### Text provided
November 2012 | Frontier Economics 19
Market-based energy purchase costs
4 Market-based energy purchase costs
Market-based energy purchase costs are the costs that retailers face in buying
energy from the wholesale market, including the hedging contracts that retailers
enter into to manage their risk. The estimation of market-based energy purchase
costs can be separated into three broad steps:
forecasting spot prices
forecasting contract prices
based on these forecast prices, and forecasts of the regulated load that the
Standard Retailers supply, determining an efficient hedging strategy and the
cost and risk associated with that hedging strategy.
This section provides an overview of our proposed approach to estimating the
market-based energy purchase costs for the purposes of the current
Determination, including:
an overview of our approach to forecasting spot prices
an overview of our approach to forecasting contract prices
an overview of our proposed approach to estimating market-based energy
purchase costs.
4.1 Forecasting spot prices
Broadly speaking, spot electricity prices can be modelled under two different
approaches.

### Written request 1
Answer these questions using the text on market-based energy purchase costs:
(a) Besides buying energy from the wholesale market, what else do these costs include?
(b) Into how many broad steps can estimating these costs be separated?
(c) Under how many different approaches can spot electricity prices be modeled?
### Written request 2
Reproduce everything in the text on market-based energy purchase costs, from "November 2012 |" down to "that hedging strategy.", word for word.
The material that comes next has no connection to the text on market-based energy purchase costs.

### Supplied data
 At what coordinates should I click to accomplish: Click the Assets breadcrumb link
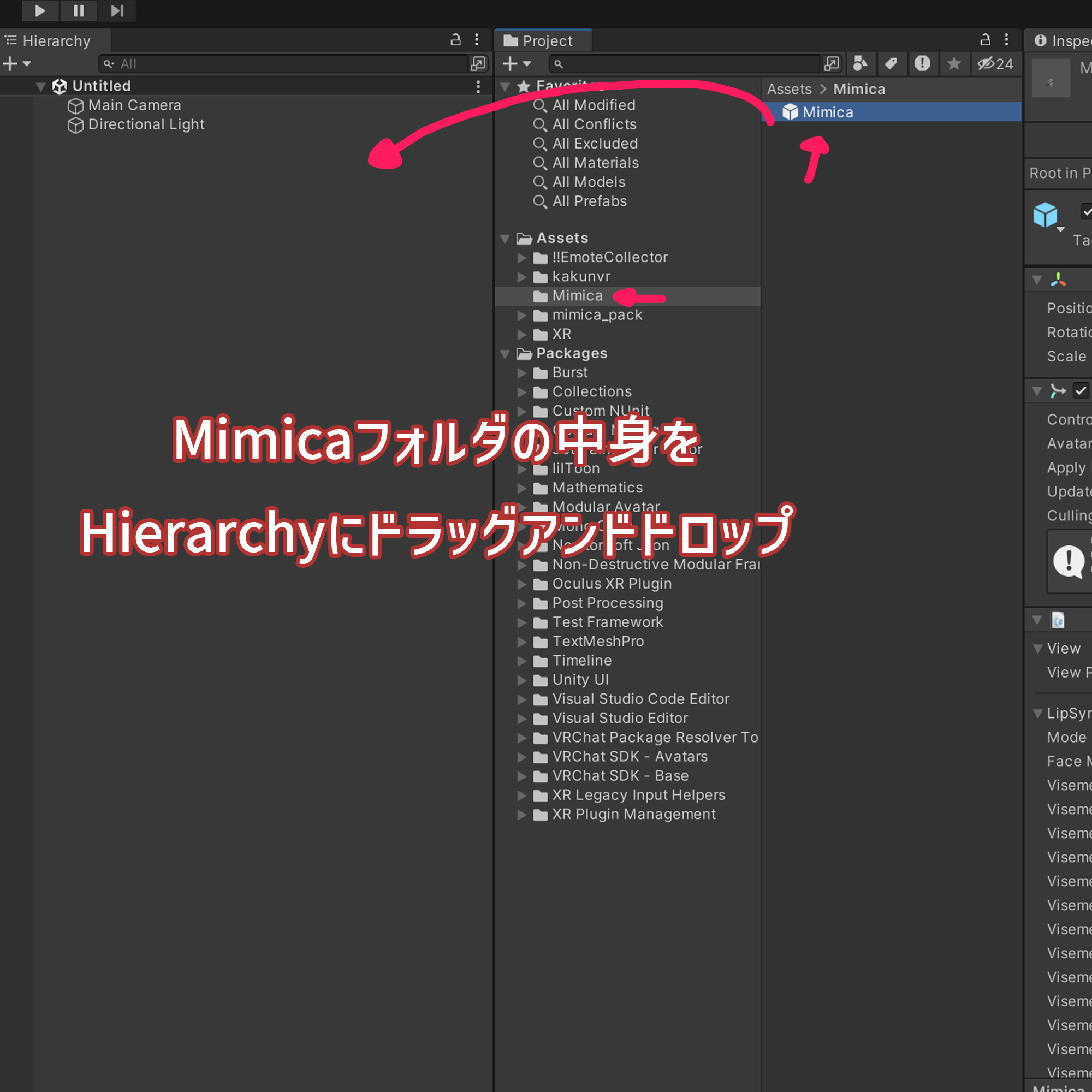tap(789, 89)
* * *
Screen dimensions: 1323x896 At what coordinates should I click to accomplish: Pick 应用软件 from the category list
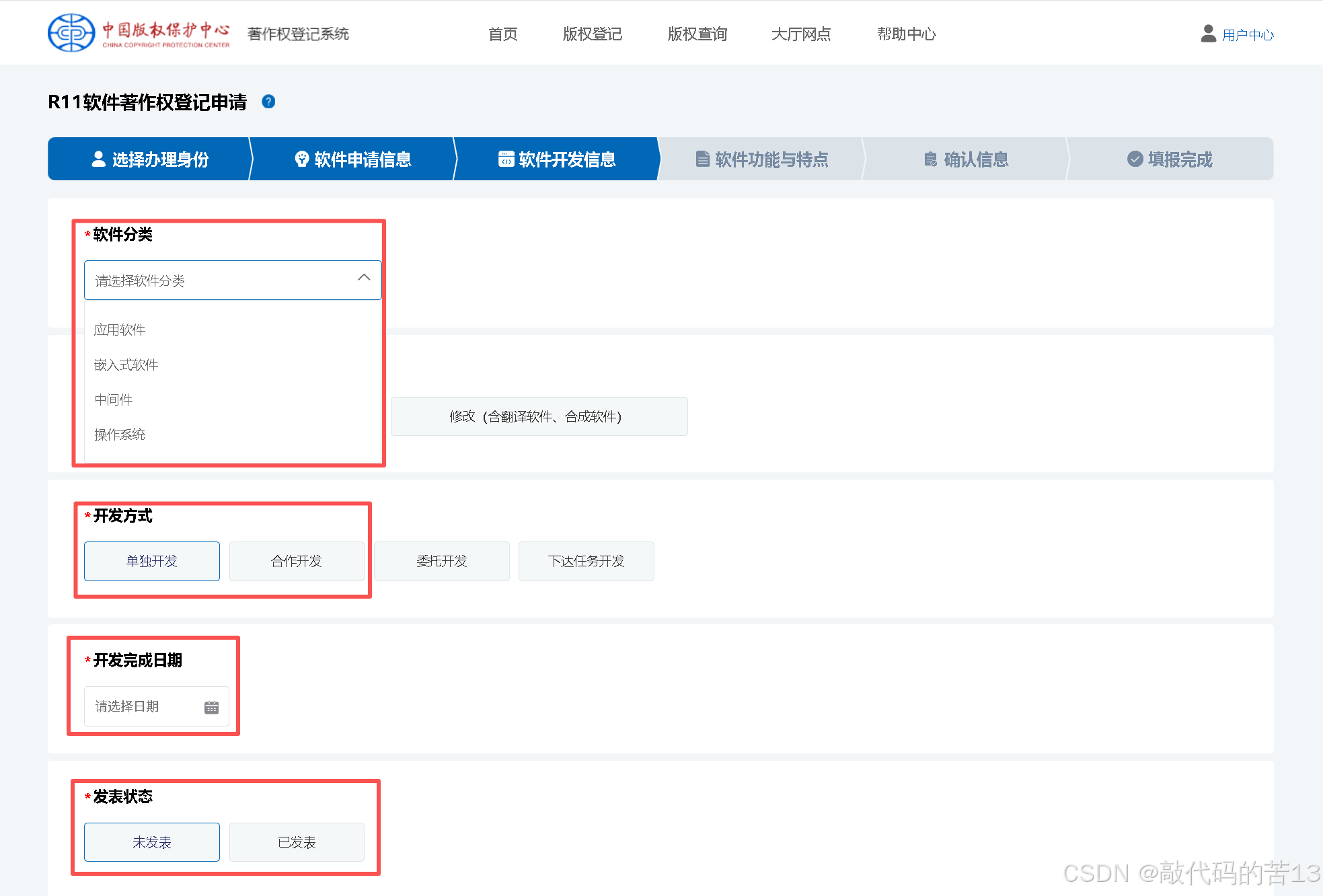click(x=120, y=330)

### Exercise solution 1
(a) The hedging contracts that retailers enter into to manage their risk.
(b) Three.
(c) Two.

### Exercise solution 2
November 2012 | Frontier Economics 19
Market-based energy purchase costs
4 Market-based energy purchase costs
Market-based energy purchase costs are the costs that retailers face in buying
energy from the wholesale market, including the hedging contracts that retailers
enter into to manage their risk. The estimation of market-based energy purchase
costs can be separated into three broad steps:
forecasting spot prices
forecasting contract prices
based on these forecast prices, and forecasts of the regulated load that the
Standard Retailers supply, determining an efficient hedging strategy and the
cost and risk associated with that hedging strategy.